No hubo tiempo para más charlas. La criatura soltó un rugido y se abalanzó contra ellos. Crowley reaccionó instintivamente, extendiendo una mano y liberando una ráfaga de fuego negro que hizo retroceder a la bestia. El impacto hizo que las runas en su piel se iluminaran, absorbiendo parte del ataque.

—Eso no va a funcionar dos veces —gruñó Crowley, chasqueando los dedos para invocar una daga de obsidiana.

Morrigan se levantó, desenfundando una espada curva cuyo filo parecía hecho de luz, creada a partir de su propia esencia. Crowley alzó una ceja, sorprendido por el arma, pero no tuvo tiempo de preguntar. Ella se lanzó contra la criatura con movimientos rápidos, esquivando sus zarpazos que podrían haber partido una columna en dos y golpeando con precisión en los huecos de su armadura ósea.

Eira, mientras tanto, trazaba símbolos en el aire con ambas manos, sellando las salidas del refugio, no podían dejar que esa corrupción se esparciera como un veneno más allá de esas paredes.

El combate fue brutal.
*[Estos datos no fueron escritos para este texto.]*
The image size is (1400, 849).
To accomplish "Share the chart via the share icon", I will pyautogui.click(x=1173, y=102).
Crowley y Morrigan se movían como si hubieran entrenado juntos durante años, cubriéndose mutuamente sin necesidad de palabras. Aun así, el monstruo resistía, regenerando partes de su cuerpo a partir de las sombras que se acumulaban en el suelo.

En un momento crítico, el emisario atrapó a Morrigan por el brazo y la arrojó contra una columna. Crowley sintió una furia que no reconoció como suya y, sin pensarlo, se interpuso entre la criatura y ella. Canalizó todo su poder en un único ataque: una lanza de fuego infernal que atravesó el pecho del monstruo y lo clavó contra la pared como un insecto en una vitrina.
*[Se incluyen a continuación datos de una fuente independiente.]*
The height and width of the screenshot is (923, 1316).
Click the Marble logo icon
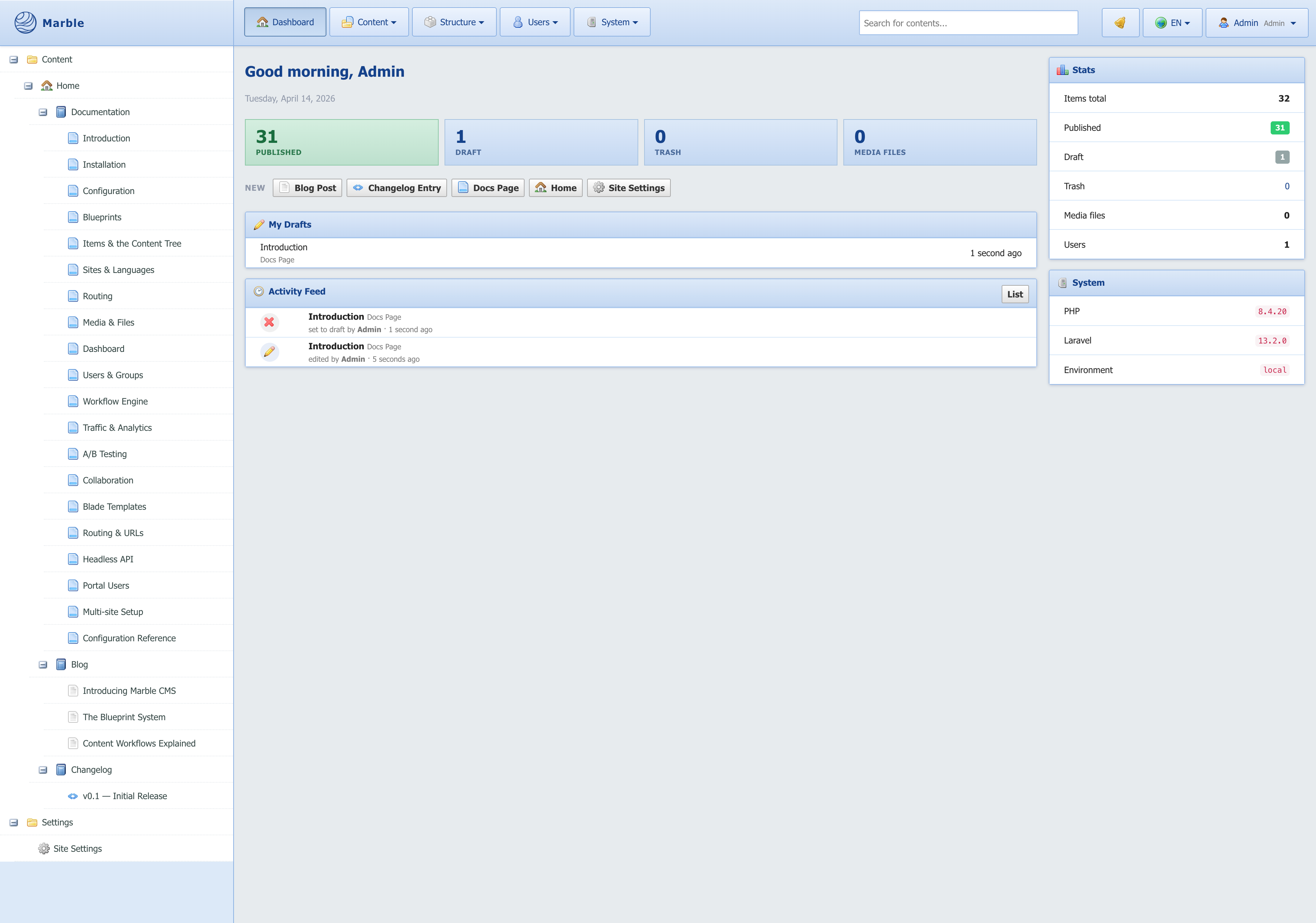tap(25, 23)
La bestia chilló, un sonido que era más lamento que amenaza, pero antes de desintegrarse, sus ojos verdes se clavaron en Crowley y una voz se escucho dentro de su cabeza:

«No puedes protegerla de lo que es…»

El silencio que siguió fue como un peso sobre los hombros. Solo la respiración agitada de los presentes rompían la quietud. Morrigan se puso en pie lentamente, con una mueca de dolor que no logró disimular. Evitó la mirada de Crowley, y eso lo irritó más de lo que estaba dispuesto a admitir.
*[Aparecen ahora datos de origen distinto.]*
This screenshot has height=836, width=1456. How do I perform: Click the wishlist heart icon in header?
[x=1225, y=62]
—Tenemos que irnos —dijo ella, con un tono que no admitía réplica—. Esto es solo el principio.

Crowley dio un paso hacia ella, su rostro una mezcla de sospecha y algo que parecía preocupación, aunque él jamás lo llamaría así.

—Hay algo que no me estás contando, Morrigan. Y no me gusta que me dejen en la oscuridad.

Ella lo miró apenas un instante, y en esos ojos verdes había un torbellino de emociones: determinación, cansancio, y algo más… ¿miedo?

—Y no lo sabrás hasta que sea el momento —respondió, girándose hacia la salida con un movimiento brusco, como si quisiera dejar atrás no solo el refugio, sino también la conversación.

Crowley la siguió, pero en su mente las palabras del emisario seguían como una amenaza y una promesa a la vez. Cuando salieron, las calles de la ciudad parecían más oscuras de lo habitual, como si las sombras se estiraran para seguirlos. Morrigan caminaba rápido, su silueta recortada contra las luces lejanas, y Crowley la seguía, midiendo cada paso.

No había abierto la boca desde que abandonaron el refugio, pero su mente era un torbellino de pensamientos. Ese emisario no había aparecido por casualidad. Alguien lo había enviado, y no para matarlo a él, sino para enviarle un mensaje… sobre ella.